Posted by he...@apache.org.
IMPALA-4348 / IMPALA-4333: Improve coordinator fragment cancellation

This patch fixes two problems:

1. If a fragment instance is cancelled (by the coordinator) concurrently
to the coordinator calling GetNext() on its PlanRootSink, GetNext() may
access a destroyed PlanRootSink object and crash (IMPALA-4333).

2. If ExecPlanFragment() times out, but is successful, the coordinator
will never call CloseConsumer() to release its side of the PlanRootSink,
and the fragment instance will never finish (IMPALA-4348).

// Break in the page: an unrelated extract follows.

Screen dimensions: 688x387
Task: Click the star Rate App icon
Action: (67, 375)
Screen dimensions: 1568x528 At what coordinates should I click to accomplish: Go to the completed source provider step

The following changes address this:

* Make PlanFragmentExecutor::Cancel() call CloseConsumer() on its root
  sink. This ensures that, no matter what the reason, the fragment
  instance will eventually terminate. Otherwise the coordinator may not
  call CloseConsumer() if it could not access the root instance's
  FragmentExecState.

* Ensure that the PlanRootSink has a lifetime at least as long as the
  coordinator object by taking a shared_ptr reference to its parent
  FragmentExecState object. Even if the fragment instance finishes, the
  object will still be valid until the coordinator releases this
  reference. In the future, we expect this to be replaced by an explicit
  reference take / relinquish API.

* Ensure the coordinator tries to cancel fragment instances if any
  attempt was made to start them, not just if the RPC was a
  success. This deals with the timeout case where the RPC was slow, but
  successful.

This patch relies on a fix for IMPALA-4383, which ensures that fragment
instances will always try to send reports, and so will always detect an
error and cancel themselves.

Testing:

* Ran TestRPCTimeout.test_execplanfragment_timeout in a loop for 90
minutes. Patch addresses hangs and failure modes that were observed
previously.

* Added a manual sleep just before Coordinator::GetNext() calls
  root_sink_->GetNext(), and cancelled a query manually in that
  window. Confirmed that query cancels successfully.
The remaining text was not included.